§ **Problem requirements**
Line by line, copy the data below exactly.
(Beginning of Supplied material)
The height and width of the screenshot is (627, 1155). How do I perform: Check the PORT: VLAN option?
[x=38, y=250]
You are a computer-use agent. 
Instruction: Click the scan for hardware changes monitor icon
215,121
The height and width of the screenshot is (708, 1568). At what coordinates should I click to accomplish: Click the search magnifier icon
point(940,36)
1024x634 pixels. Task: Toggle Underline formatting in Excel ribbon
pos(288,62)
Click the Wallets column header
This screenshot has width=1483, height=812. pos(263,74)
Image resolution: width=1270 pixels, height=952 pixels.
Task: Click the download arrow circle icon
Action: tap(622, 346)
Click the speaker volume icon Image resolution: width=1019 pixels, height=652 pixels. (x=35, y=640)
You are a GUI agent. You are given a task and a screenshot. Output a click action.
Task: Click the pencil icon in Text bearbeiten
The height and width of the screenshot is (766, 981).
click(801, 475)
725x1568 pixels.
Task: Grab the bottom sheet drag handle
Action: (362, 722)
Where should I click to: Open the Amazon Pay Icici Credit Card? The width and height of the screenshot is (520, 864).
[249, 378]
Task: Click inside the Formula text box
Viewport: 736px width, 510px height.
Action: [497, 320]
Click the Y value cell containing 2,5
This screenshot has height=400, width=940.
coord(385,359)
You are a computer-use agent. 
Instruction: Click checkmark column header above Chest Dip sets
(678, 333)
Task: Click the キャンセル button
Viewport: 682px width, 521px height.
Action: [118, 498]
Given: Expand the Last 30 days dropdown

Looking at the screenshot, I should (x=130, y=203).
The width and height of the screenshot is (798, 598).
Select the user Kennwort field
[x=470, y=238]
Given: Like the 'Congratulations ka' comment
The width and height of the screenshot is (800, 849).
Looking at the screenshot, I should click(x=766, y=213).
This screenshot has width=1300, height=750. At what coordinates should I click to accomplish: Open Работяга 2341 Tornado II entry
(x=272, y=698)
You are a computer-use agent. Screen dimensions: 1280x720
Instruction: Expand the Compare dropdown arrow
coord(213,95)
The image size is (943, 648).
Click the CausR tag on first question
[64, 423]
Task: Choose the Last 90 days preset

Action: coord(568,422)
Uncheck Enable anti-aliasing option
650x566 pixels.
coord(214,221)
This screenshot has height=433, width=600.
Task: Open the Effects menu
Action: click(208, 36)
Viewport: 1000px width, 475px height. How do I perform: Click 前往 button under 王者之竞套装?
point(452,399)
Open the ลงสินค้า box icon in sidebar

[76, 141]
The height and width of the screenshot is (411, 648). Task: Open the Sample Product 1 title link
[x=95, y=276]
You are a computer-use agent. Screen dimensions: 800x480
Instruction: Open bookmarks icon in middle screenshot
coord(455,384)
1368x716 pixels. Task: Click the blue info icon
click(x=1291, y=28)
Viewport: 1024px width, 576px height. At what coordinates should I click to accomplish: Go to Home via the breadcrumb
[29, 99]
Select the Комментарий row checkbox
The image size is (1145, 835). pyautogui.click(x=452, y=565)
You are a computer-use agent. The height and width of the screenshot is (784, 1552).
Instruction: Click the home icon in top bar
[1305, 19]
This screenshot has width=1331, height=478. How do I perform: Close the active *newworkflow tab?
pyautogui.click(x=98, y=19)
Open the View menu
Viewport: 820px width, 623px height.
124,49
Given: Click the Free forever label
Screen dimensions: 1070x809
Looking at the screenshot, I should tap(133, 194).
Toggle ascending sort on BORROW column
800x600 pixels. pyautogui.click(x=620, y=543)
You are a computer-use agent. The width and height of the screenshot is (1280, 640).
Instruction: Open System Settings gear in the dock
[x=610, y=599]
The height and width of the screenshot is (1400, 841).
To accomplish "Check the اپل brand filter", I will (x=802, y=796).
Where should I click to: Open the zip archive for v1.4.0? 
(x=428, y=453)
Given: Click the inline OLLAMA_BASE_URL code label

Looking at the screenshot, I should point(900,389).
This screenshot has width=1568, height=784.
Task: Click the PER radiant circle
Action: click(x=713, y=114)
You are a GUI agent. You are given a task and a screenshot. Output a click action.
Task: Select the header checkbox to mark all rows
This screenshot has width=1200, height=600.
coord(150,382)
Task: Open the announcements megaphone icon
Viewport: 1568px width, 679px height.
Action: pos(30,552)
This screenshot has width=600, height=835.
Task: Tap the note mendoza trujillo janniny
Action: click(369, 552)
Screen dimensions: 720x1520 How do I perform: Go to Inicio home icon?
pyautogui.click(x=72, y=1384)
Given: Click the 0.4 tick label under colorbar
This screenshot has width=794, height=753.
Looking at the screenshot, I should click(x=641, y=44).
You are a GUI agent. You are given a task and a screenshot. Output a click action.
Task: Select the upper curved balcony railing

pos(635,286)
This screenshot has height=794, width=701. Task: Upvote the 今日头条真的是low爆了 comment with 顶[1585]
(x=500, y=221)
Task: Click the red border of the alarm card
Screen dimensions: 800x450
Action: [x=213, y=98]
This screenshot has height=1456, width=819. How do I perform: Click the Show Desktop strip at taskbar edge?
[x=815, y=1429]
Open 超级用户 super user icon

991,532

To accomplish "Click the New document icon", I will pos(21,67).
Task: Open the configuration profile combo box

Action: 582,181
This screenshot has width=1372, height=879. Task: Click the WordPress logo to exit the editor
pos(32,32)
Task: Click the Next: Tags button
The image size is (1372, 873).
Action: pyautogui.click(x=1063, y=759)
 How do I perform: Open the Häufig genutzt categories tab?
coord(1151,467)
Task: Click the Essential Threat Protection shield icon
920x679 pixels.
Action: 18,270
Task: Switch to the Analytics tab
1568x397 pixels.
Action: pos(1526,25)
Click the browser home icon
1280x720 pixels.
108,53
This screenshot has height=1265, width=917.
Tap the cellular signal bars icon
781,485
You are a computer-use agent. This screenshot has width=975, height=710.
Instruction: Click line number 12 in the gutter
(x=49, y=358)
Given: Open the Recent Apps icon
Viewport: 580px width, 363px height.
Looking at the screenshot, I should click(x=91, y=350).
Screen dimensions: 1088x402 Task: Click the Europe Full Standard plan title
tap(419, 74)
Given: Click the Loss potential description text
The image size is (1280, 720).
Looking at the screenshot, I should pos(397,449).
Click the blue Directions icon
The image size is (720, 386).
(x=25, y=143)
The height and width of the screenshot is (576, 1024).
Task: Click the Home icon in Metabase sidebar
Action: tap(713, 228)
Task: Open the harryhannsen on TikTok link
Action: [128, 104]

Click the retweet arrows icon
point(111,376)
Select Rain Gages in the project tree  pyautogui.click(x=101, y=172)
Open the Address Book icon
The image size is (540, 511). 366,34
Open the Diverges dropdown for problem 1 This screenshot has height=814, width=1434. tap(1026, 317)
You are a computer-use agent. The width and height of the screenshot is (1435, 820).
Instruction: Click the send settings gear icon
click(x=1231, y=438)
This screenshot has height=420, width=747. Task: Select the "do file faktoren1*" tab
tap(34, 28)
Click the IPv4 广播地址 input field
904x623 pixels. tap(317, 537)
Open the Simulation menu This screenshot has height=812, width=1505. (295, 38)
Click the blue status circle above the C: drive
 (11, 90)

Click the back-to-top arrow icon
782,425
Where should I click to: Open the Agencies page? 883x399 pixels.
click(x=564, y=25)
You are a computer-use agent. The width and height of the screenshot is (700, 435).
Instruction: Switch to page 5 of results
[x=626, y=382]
(End of Supplied material)
§ **Task response**
The height and width of the screenshot is (627, 1155). How do I perform: Check the PORT: VLAN option?
[x=38, y=250]
You are a computer-use agent. 
Instruction: Click the scan for hardware changes monitor icon
215,121
The height and width of the screenshot is (708, 1568). At what coordinates should I click to accomplish: Click the search magnifier icon
point(940,36)
1024x634 pixels. Task: Toggle Underline formatting in Excel ribbon
pos(288,62)
Click the Wallets column header
This screenshot has width=1483, height=812. pos(263,74)
Image resolution: width=1270 pixels, height=952 pixels.
Task: Click the download arrow circle icon
Action: tap(622, 346)
Click the speaker volume icon Image resolution: width=1019 pixels, height=652 pixels. (x=35, y=640)
You are a GUI agent. You are given a task and a screenshot. Output a click action.
Task: Click the pencil icon in Text bearbeiten
The height and width of the screenshot is (766, 981).
click(801, 475)
725x1568 pixels.
Task: Grab the bottom sheet drag handle
Action: (362, 722)
Where should I click to: Open the Amazon Pay Icici Credit Card? The width and height of the screenshot is (520, 864).
[249, 378]
Task: Click inside the Formula text box
Viewport: 736px width, 510px height.
Action: [497, 320]
Click the Y value cell containing 2,5
This screenshot has height=400, width=940.
coord(385,359)
You are a computer-use agent. 
Instruction: Click checkmark column header above Chest Dip sets
(678, 333)
Task: Click the キャンセル button
Viewport: 682px width, 521px height.
Action: [118, 498]
Given: Expand the Last 30 days dropdown

Looking at the screenshot, I should (x=130, y=203).
The width and height of the screenshot is (798, 598).
Select the user Kennwort field
[x=470, y=238]
Given: Like the 'Congratulations ka' comment
The width and height of the screenshot is (800, 849).
Looking at the screenshot, I should click(x=766, y=213).
This screenshot has width=1300, height=750. At what coordinates should I click to accomplish: Open Работяга 2341 Tornado II entry
(x=272, y=698)
You are a computer-use agent. Screen dimensions: 1280x720
Instruction: Expand the Compare dropdown arrow
coord(213,95)
The image size is (943, 648).
Click the CausR tag on first question
[64, 423]
Task: Choose the Last 90 days preset

Action: coord(568,422)
Uncheck Enable anti-aliasing option
650x566 pixels.
coord(214,221)
This screenshot has height=433, width=600.
Task: Open the Effects menu
Action: click(208, 36)
Viewport: 1000px width, 475px height. How do I perform: Click 前往 button under 王者之竞套装?
point(452,399)
Open the ลงสินค้า box icon in sidebar

[76, 141]
The height and width of the screenshot is (411, 648). Task: Open the Sample Product 1 title link
[x=95, y=276]
You are a computer-use agent. Screen dimensions: 800x480
Instruction: Open bookmarks icon in middle screenshot
coord(455,384)
1368x716 pixels. Task: Click the blue info icon
click(x=1291, y=28)
Viewport: 1024px width, 576px height. At what coordinates should I click to accomplish: Go to Home via the breadcrumb
[29, 99]
Select the Комментарий row checkbox
The image size is (1145, 835). pyautogui.click(x=452, y=565)
You are a computer-use agent. The height and width of the screenshot is (784, 1552).
Instruction: Click the home icon in top bar
[1305, 19]
This screenshot has width=1331, height=478. How do I perform: Close the active *newworkflow tab?
pyautogui.click(x=98, y=19)
Open the View menu
Viewport: 820px width, 623px height.
124,49
Given: Click the Free forever label
Screen dimensions: 1070x809
Looking at the screenshot, I should tap(133, 194).
Toggle ascending sort on BORROW column
800x600 pixels. pyautogui.click(x=620, y=543)
You are a computer-use agent. The width and height of the screenshot is (1280, 640).
Instruction: Open System Settings gear in the dock
[x=610, y=599]
The height and width of the screenshot is (1400, 841).
To accomplish "Check the اپل brand filter", I will (x=802, y=796).
Where should I click to: Open the zip archive for v1.4.0? 
(x=428, y=453)
Given: Click the inline OLLAMA_BASE_URL code label

Looking at the screenshot, I should point(900,389).
This screenshot has width=1568, height=784.
Task: Click the PER radiant circle
Action: click(x=713, y=114)
You are a GUI agent. You are given a task and a screenshot. Output a click action.
Task: Select the header checkbox to mark all rows
This screenshot has width=1200, height=600.
coord(150,382)
Task: Open the announcements megaphone icon
Viewport: 1568px width, 679px height.
Action: pos(30,552)
This screenshot has width=600, height=835.
Task: Tap the note mendoza trujillo janniny
Action: click(369, 552)
Screen dimensions: 720x1520 How do I perform: Go to Inicio home icon?
pyautogui.click(x=72, y=1384)
Given: Click the 0.4 tick label under colorbar
This screenshot has width=794, height=753.
Looking at the screenshot, I should click(x=641, y=44).
You are a GUI agent. You are given a task and a screenshot. Output a click action.
Task: Select the upper curved balcony railing

pos(635,286)
This screenshot has height=794, width=701. Task: Upvote the 今日头条真的是low爆了 comment with 顶[1585]
(x=500, y=221)
Task: Click the red border of the alarm card
Screen dimensions: 800x450
Action: [x=213, y=98]
This screenshot has height=1456, width=819. How do I perform: Click the Show Desktop strip at taskbar edge?
[x=815, y=1429]
Open 超级用户 super user icon

991,532

To accomplish "Click the New document icon", I will pos(21,67).
Task: Open the configuration profile combo box

Action: 582,181
This screenshot has width=1372, height=879. Task: Click the WordPress logo to exit the editor
pos(32,32)
Task: Click the Next: Tags button
The image size is (1372, 873).
Action: pyautogui.click(x=1063, y=759)
 How do I perform: Open the Häufig genutzt categories tab?
coord(1151,467)
Task: Click the Essential Threat Protection shield icon
920x679 pixels.
Action: 18,270
Task: Switch to the Analytics tab
1568x397 pixels.
Action: pos(1526,25)
Click the browser home icon
1280x720 pixels.
108,53
This screenshot has height=1265, width=917.
Tap the cellular signal bars icon
781,485
You are a computer-use agent. This screenshot has width=975, height=710.
Instruction: Click line number 12 in the gutter
(x=49, y=358)
Given: Open the Recent Apps icon
Viewport: 580px width, 363px height.
Looking at the screenshot, I should click(x=91, y=350).
Screen dimensions: 1088x402 Task: Click the Europe Full Standard plan title
tap(419, 74)
Given: Click the Loss potential description text
The image size is (1280, 720).
Looking at the screenshot, I should pos(397,449).
Click the blue Directions icon
The image size is (720, 386).
(x=25, y=143)
The height and width of the screenshot is (576, 1024).
Task: Click the Home icon in Metabase sidebar
Action: tap(713, 228)
Task: Open the harryhannsen on TikTok link
Action: [128, 104]

Click the retweet arrows icon
point(111,376)
Select Rain Gages in the project tree  pyautogui.click(x=101, y=172)
Open the Address Book icon
The image size is (540, 511). 366,34
Open the Diverges dropdown for problem 1 This screenshot has height=814, width=1434. tap(1026, 317)
You are a computer-use agent. The width and height of the screenshot is (1435, 820).
Instruction: Click the send settings gear icon
click(x=1231, y=438)
This screenshot has height=420, width=747. Task: Select the "do file faktoren1*" tab
tap(34, 28)
Click the IPv4 广播地址 input field
904x623 pixels. tap(317, 537)
Open the Simulation menu This screenshot has height=812, width=1505. (295, 38)
Click the blue status circle above the C: drive
 (11, 90)

Click the back-to-top arrow icon
782,425
Where should I click to: Open the Agencies page? 883x399 pixels.
click(x=564, y=25)
You are a computer-use agent. The width and height of the screenshot is (700, 435).
Instruction: Switch to page 5 of results
[x=626, y=382]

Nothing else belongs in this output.